Bilik Pustaka

Pemuda Agen Literasi di Wilayah Pedesaan

Media baru (era digital) adalah istilah yang digunakan dalam kemunculan digital (jaringan internet), khususnya teknologi informasi komputer. Media ini sering digunakan untuk menggambarkan teknologi digital. Media ini memiliki karakteristik dapat dimanipulasi, bersifat jaringan atau internet. Bagi anak-anak jaman now, internet seakan-akan jadi kebutuhan primer. Mereka banyak menghabiskan waktu di depan smartphone atau komputer daripada melakukan aktivitas di luar ruangan. Mereka dapat dengan mudah mencari informasi di search engine sejenis Google tanpa harus membaca buku. Agar dapat dikenal publik, mereka dapat secara instan menjadi youtubers atau vlogger, kemudian disebarkan melalui sosial media.
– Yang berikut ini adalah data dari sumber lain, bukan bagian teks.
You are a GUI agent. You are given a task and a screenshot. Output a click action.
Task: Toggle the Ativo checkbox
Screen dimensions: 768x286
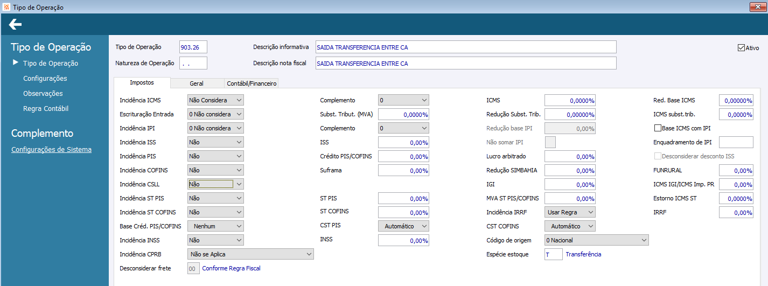pyautogui.click(x=741, y=48)

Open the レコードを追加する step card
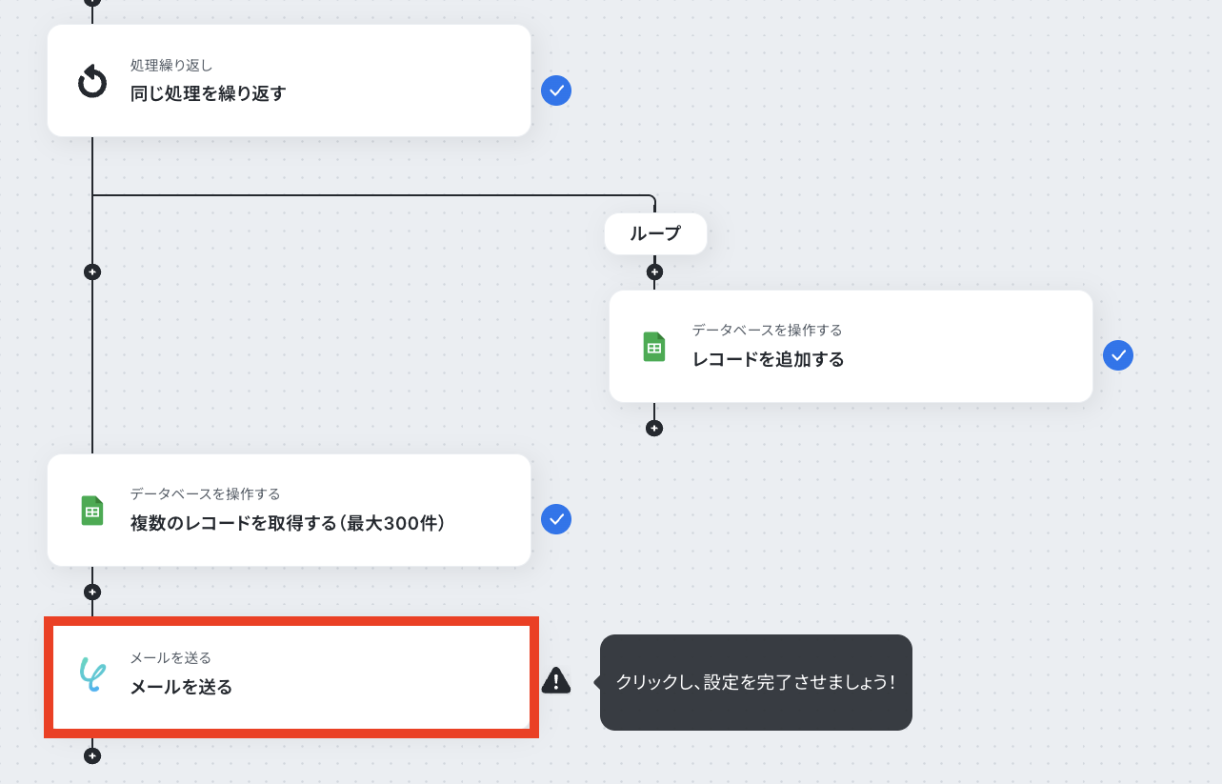[x=851, y=347]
Saat ini kita telah memasuki revolusi industri generasi keempat atau era industri 4.0. Era revolusi industri ini ditandai dengan kemajuan yang sangat pesat. Komputer pun semakin canggih atau disebut juga superkomputer. Telepon genggam atau handphone berkembang menjadi smartphone. Kita akan berbicara tentang zaman digital tetapi dalam konteks hanya pada dampak dari smartphone. Smartphone merupakan telepon genggam yang memiliki fitur canggih dan kemampuannya menyerupai komputer. Tak heran apabila banyak orang mengartikan smarphone sebagai komputer genggam yang memiliki fasilitas telepon. Fitur-fitur ada pada smartphone, antara lain telepon, SMS, internet, e-book viewer, aplikasi pengedit dokumen, serta game-game online dan offline.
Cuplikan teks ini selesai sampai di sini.